Stated task:
Retype the records below word for word, from the start of the records through the line containing "coord(371,111)".

··· Entries shown

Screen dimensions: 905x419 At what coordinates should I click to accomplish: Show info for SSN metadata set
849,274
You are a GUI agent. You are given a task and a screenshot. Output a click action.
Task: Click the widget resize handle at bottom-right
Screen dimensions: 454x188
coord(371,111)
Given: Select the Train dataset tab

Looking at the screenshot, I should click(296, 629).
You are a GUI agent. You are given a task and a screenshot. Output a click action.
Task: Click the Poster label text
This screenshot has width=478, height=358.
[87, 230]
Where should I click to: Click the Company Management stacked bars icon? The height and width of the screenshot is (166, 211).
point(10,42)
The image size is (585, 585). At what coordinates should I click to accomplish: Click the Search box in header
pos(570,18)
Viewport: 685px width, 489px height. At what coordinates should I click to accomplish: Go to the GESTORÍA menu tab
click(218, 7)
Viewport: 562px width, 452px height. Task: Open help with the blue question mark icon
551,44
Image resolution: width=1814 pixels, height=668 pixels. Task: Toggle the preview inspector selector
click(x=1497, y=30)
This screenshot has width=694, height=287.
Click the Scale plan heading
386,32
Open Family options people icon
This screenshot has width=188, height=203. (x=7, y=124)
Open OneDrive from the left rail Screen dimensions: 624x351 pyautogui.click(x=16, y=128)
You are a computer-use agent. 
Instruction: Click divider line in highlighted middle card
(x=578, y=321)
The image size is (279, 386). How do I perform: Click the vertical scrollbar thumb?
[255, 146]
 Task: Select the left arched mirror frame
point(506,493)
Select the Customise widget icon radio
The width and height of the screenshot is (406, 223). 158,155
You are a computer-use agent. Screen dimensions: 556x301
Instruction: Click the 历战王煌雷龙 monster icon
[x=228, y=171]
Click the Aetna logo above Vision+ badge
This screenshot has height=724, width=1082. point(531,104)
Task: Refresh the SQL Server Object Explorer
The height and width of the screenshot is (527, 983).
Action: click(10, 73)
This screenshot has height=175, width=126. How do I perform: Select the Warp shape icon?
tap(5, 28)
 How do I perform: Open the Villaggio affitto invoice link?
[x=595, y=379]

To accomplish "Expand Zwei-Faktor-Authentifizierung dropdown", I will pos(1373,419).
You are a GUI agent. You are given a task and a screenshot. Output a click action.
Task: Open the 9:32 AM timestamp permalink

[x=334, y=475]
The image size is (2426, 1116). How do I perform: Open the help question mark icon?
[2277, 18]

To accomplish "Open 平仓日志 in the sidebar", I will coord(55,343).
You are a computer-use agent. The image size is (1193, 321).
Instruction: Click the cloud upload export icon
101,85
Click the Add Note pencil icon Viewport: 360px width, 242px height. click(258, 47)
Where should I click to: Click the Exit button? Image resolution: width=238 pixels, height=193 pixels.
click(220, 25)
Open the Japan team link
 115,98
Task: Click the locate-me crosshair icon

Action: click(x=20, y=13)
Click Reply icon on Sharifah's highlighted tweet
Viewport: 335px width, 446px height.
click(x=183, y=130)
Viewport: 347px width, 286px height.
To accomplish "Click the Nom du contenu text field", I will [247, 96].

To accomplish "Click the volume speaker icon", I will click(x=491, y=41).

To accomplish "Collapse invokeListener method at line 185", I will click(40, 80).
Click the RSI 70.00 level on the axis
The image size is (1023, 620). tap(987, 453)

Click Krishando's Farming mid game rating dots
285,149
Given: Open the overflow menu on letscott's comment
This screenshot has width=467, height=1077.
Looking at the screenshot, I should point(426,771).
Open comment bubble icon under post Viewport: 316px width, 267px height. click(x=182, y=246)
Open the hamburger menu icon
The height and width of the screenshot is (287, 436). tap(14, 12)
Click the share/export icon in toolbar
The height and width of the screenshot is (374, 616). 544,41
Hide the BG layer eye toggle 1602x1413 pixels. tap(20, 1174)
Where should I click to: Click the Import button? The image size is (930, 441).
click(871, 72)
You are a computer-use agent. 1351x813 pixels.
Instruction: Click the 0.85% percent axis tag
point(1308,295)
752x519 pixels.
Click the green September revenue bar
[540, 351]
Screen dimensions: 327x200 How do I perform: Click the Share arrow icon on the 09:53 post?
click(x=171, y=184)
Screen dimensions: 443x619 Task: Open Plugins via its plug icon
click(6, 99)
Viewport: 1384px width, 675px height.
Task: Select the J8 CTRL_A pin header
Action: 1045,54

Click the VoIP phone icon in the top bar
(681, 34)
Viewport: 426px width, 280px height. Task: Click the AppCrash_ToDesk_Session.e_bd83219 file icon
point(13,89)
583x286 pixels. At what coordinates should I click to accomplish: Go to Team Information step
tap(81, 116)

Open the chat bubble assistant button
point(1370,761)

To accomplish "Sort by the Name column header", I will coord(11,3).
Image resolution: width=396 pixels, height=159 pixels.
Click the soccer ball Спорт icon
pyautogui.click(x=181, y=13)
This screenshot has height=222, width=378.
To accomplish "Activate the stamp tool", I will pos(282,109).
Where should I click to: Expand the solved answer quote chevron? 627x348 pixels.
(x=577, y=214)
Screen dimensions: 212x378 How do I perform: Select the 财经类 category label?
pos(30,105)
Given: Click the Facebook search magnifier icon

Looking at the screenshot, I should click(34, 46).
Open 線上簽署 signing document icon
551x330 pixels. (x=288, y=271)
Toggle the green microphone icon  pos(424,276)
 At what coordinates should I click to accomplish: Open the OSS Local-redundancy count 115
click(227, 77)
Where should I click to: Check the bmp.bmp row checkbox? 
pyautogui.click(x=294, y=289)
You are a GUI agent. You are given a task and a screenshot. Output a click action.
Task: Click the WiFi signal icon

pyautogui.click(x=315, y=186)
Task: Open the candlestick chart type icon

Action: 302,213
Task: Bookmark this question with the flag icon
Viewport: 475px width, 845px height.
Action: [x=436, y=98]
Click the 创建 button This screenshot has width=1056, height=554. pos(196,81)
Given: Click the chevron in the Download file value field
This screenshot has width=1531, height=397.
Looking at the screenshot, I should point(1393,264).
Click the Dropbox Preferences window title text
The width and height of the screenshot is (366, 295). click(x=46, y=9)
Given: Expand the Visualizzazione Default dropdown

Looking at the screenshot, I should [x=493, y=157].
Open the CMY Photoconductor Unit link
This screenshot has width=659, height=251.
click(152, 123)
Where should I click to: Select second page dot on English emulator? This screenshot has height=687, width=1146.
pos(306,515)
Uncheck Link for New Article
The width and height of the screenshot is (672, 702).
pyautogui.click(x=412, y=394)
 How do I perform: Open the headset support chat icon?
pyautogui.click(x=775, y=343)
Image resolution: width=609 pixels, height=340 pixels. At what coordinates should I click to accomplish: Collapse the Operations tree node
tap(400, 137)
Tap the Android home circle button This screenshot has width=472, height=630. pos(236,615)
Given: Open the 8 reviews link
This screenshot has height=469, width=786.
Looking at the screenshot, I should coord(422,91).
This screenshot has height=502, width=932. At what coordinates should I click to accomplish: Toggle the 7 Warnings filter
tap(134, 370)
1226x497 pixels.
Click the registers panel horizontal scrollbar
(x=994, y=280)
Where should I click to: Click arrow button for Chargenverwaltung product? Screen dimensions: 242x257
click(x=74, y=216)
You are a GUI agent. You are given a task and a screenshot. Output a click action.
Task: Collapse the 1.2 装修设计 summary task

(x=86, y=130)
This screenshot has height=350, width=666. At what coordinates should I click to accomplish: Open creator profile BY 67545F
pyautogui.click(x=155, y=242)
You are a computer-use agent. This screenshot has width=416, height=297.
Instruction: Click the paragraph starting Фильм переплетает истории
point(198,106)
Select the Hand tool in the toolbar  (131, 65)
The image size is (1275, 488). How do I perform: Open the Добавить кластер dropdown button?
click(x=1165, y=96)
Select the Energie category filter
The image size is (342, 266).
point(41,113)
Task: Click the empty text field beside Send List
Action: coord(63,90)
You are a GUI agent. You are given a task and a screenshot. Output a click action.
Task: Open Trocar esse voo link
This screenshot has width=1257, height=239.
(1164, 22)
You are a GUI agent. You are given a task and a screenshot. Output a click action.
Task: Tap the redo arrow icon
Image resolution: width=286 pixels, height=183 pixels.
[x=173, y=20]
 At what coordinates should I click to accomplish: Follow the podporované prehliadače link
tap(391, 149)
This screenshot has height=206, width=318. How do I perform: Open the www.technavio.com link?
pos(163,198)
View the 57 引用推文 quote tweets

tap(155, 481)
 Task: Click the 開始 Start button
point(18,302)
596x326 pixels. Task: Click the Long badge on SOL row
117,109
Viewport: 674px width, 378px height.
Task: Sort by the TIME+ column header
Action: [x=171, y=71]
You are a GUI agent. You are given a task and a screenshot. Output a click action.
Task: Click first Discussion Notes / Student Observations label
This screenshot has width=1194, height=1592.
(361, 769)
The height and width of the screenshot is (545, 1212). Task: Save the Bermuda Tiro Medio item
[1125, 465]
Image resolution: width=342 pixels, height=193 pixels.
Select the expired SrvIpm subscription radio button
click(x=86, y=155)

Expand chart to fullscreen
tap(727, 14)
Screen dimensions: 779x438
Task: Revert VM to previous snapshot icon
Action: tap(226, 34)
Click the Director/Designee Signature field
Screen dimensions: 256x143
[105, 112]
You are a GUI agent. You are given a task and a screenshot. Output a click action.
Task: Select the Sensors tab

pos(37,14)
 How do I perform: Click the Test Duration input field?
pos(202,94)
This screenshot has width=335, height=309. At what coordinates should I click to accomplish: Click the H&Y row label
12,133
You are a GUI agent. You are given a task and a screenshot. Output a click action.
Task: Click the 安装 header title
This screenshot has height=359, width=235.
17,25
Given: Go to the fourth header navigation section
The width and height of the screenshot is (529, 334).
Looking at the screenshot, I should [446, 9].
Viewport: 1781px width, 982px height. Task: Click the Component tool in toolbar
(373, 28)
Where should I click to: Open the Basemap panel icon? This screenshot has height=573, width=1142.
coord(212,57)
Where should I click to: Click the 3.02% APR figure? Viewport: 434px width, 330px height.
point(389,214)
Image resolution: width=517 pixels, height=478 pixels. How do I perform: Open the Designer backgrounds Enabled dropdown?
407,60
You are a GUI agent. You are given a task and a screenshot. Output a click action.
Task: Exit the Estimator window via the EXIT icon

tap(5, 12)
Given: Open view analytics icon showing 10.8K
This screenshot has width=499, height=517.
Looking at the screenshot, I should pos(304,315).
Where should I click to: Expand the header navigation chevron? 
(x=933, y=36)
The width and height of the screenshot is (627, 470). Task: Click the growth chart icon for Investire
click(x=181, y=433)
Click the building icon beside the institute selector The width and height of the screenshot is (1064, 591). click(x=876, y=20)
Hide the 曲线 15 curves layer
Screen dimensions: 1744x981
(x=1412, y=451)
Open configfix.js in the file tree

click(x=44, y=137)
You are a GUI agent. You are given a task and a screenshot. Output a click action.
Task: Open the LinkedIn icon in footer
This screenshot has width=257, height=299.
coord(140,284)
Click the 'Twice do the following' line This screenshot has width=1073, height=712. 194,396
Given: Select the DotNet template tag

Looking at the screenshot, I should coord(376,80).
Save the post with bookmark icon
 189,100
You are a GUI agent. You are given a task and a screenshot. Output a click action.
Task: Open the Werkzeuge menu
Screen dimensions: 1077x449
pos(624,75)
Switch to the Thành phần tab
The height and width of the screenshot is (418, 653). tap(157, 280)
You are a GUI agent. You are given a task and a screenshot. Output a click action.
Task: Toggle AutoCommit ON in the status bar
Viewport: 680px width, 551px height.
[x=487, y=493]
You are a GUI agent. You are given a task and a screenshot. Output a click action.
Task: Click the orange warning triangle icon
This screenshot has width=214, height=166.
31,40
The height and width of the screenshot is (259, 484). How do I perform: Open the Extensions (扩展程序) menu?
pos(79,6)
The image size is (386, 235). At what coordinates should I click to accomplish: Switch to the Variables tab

······

Task result:
Screen dimensions: 905x419 At what coordinates should I click to accomplish: Show info for SSN metadata set
849,274
You are a GUI agent. You are given a task and a screenshot. Output a click action.
Task: Click the widget resize handle at bottom-right
Screen dimensions: 454x188
coord(371,111)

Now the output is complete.